*** Record excerpts ***
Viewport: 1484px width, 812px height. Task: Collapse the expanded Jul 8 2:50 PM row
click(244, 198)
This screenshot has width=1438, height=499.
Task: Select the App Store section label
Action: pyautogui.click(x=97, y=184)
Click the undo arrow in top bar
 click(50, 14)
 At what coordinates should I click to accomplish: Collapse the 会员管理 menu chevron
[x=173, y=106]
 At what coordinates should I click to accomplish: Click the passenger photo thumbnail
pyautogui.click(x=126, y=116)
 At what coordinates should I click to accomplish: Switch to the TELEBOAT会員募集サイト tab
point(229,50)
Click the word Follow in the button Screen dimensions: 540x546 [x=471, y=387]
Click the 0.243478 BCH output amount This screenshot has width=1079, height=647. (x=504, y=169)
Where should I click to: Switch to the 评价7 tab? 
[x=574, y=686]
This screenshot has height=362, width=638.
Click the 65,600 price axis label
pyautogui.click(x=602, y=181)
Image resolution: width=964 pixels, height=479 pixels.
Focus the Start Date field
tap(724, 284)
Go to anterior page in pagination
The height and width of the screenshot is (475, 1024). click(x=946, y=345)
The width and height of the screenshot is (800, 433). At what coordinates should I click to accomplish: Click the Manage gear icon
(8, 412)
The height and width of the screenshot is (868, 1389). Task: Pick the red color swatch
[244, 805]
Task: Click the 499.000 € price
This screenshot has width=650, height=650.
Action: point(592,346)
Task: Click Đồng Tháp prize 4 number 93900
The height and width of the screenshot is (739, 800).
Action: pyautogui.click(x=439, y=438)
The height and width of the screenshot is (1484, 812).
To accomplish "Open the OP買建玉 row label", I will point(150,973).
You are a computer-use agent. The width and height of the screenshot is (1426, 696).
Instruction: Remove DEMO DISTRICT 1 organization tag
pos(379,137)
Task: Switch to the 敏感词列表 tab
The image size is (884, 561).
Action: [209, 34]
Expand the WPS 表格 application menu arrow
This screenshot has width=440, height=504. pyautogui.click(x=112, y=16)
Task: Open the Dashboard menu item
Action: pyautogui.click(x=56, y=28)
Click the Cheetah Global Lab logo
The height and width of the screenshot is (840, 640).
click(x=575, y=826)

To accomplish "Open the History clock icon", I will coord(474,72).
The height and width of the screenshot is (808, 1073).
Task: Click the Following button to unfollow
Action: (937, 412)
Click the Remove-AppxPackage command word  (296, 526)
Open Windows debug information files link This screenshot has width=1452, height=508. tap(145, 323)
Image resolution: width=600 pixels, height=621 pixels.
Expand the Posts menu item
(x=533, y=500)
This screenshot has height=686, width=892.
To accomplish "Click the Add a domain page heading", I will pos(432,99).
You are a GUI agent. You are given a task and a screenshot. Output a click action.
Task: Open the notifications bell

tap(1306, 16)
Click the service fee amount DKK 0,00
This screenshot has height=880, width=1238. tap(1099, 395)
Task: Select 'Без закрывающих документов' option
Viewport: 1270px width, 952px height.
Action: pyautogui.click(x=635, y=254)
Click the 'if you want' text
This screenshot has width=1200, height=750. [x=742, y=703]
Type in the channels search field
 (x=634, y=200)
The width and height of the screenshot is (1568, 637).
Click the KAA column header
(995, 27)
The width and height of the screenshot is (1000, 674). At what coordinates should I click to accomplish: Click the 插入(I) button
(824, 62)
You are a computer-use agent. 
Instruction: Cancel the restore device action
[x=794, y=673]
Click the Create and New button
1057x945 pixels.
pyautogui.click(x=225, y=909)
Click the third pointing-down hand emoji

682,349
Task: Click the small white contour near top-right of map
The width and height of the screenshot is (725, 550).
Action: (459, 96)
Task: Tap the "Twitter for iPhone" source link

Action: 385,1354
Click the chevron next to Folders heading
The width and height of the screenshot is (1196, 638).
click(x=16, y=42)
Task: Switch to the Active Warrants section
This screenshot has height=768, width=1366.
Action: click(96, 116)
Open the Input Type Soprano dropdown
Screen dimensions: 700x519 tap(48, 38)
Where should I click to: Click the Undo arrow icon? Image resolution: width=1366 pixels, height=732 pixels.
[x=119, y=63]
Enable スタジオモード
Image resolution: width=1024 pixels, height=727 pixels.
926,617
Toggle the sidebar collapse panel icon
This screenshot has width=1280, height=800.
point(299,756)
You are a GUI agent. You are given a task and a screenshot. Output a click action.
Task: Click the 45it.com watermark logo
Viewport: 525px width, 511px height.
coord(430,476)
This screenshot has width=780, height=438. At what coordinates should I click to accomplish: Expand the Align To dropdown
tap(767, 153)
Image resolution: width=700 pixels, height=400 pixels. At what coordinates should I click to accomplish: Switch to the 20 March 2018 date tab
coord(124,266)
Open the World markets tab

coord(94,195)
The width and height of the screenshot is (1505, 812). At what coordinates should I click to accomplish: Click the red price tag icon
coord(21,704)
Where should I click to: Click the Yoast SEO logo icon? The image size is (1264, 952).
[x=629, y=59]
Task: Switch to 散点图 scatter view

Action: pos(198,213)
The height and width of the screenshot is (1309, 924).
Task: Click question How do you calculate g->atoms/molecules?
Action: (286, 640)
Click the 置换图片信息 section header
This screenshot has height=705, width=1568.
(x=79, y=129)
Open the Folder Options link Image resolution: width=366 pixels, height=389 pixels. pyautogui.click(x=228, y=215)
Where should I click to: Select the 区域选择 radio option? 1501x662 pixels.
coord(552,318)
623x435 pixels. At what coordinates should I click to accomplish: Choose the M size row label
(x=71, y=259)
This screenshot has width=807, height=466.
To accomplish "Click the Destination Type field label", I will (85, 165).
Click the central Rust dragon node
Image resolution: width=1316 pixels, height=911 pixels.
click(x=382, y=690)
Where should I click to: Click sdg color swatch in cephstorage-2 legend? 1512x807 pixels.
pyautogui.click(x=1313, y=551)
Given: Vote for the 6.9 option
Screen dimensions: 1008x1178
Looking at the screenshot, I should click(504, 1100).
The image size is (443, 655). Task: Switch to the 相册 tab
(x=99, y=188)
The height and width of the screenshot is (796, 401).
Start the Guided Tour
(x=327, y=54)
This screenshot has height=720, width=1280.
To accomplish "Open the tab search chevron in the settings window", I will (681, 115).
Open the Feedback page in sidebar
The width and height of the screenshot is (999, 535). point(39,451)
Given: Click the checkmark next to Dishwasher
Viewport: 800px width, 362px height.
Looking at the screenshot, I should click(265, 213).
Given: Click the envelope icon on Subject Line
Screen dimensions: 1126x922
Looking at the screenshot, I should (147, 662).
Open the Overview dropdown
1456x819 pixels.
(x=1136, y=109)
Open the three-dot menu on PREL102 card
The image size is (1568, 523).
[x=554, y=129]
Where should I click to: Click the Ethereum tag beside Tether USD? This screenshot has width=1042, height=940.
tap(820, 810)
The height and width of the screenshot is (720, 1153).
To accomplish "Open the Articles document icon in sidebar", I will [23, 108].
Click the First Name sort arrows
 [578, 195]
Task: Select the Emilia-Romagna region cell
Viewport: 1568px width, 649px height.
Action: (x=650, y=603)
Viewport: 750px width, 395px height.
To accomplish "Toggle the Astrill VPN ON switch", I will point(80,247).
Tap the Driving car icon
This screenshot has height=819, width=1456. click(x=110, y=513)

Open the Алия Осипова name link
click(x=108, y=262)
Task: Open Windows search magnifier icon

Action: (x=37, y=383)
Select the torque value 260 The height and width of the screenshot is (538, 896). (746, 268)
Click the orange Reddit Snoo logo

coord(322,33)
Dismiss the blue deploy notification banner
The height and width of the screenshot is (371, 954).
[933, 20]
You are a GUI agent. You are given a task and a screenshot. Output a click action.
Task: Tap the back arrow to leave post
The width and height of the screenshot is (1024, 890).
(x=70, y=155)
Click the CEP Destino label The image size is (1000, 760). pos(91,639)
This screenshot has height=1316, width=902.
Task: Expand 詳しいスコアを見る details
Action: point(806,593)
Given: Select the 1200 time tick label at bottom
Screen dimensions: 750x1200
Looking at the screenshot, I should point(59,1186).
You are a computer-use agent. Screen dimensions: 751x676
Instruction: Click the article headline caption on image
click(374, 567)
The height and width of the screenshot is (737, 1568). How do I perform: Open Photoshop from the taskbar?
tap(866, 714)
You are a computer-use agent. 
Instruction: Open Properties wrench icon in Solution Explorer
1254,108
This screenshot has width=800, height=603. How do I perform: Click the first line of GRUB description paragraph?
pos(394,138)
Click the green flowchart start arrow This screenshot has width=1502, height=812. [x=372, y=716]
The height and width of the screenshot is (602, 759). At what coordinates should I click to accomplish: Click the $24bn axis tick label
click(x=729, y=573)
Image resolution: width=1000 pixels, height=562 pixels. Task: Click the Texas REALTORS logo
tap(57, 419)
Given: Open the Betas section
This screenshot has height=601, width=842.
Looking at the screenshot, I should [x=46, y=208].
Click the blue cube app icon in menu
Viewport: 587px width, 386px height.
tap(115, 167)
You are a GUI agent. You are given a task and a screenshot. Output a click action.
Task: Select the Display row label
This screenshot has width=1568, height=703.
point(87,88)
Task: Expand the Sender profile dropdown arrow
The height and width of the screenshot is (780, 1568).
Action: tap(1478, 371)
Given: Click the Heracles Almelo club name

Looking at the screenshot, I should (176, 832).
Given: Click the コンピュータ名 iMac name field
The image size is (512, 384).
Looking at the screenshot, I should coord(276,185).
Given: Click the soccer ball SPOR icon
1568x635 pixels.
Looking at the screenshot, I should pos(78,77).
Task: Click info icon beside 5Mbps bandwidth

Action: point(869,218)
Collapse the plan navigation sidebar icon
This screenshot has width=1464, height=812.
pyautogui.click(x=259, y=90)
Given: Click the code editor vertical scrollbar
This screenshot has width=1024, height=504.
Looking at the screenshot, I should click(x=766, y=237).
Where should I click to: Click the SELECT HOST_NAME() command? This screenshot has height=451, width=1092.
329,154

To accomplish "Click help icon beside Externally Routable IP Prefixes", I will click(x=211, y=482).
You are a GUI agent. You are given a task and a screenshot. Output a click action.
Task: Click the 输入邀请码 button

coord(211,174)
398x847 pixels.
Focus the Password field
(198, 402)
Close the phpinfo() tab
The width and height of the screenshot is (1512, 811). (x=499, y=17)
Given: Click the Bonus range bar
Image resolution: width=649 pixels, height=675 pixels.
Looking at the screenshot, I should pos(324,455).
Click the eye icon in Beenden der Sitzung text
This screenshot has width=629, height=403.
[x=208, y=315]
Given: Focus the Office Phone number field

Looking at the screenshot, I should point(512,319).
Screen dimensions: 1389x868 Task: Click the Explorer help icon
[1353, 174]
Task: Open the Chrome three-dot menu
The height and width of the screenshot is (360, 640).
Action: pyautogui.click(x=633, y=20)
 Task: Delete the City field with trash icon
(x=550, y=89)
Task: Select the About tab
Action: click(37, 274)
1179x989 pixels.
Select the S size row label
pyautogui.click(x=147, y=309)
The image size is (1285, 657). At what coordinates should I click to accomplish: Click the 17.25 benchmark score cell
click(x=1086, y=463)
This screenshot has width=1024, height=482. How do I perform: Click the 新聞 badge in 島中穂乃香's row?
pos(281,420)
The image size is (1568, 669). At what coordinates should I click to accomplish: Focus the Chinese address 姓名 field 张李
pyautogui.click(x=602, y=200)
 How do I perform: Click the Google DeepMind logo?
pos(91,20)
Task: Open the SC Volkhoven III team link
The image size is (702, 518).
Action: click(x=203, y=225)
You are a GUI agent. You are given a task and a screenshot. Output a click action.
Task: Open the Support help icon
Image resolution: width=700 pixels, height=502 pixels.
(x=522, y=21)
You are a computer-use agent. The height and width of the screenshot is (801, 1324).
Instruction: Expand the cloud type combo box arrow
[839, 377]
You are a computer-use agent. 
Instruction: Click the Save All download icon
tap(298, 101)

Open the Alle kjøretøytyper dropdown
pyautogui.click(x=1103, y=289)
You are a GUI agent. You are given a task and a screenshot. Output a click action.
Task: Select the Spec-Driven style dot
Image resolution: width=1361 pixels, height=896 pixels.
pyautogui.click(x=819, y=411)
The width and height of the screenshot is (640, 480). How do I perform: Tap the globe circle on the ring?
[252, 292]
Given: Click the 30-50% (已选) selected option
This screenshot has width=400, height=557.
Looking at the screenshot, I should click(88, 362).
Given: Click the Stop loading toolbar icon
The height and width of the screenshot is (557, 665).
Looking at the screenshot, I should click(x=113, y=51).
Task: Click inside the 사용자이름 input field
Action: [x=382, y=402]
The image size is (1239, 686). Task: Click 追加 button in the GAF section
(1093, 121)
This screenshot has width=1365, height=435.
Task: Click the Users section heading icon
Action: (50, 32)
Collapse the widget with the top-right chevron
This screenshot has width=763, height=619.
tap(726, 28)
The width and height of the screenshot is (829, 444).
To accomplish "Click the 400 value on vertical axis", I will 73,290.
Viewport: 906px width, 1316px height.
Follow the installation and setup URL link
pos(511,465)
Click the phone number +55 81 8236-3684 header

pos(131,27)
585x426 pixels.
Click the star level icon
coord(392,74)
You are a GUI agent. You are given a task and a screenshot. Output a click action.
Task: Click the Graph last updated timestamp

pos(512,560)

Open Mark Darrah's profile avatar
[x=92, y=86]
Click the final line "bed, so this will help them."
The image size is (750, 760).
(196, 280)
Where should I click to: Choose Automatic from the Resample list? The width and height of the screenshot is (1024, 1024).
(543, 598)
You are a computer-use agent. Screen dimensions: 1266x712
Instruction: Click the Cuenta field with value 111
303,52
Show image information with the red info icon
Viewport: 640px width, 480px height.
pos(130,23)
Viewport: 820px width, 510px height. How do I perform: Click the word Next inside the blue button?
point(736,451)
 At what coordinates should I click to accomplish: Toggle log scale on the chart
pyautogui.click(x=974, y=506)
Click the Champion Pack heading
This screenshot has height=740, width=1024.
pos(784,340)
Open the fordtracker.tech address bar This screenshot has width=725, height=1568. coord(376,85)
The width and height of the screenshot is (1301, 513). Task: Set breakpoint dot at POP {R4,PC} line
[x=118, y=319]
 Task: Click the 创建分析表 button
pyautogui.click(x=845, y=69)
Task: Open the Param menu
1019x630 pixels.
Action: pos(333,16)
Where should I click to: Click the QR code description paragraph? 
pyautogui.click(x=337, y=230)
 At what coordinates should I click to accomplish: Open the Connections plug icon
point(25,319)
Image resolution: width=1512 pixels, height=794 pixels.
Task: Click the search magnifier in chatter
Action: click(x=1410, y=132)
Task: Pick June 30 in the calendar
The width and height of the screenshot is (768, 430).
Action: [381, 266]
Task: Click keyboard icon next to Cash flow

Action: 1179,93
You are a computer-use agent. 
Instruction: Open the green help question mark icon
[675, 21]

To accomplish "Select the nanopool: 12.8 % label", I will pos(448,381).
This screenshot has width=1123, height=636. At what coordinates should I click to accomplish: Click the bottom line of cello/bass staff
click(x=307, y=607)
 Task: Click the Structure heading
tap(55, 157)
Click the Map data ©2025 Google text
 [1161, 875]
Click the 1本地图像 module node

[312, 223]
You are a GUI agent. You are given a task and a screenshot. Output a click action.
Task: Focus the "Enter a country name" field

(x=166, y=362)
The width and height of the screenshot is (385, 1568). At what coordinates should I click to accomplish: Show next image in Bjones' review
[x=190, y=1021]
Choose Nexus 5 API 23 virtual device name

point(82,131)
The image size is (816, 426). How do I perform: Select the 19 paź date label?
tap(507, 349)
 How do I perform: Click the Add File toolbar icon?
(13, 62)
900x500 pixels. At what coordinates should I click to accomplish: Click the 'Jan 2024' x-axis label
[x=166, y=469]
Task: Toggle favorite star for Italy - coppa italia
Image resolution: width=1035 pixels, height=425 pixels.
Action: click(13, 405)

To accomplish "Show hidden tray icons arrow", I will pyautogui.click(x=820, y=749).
*** End of Record excerpts ***
**Work instruction**
Counting only lines that contain the word "information", give the number found in the data, and nothing else.

**Exercise output**
2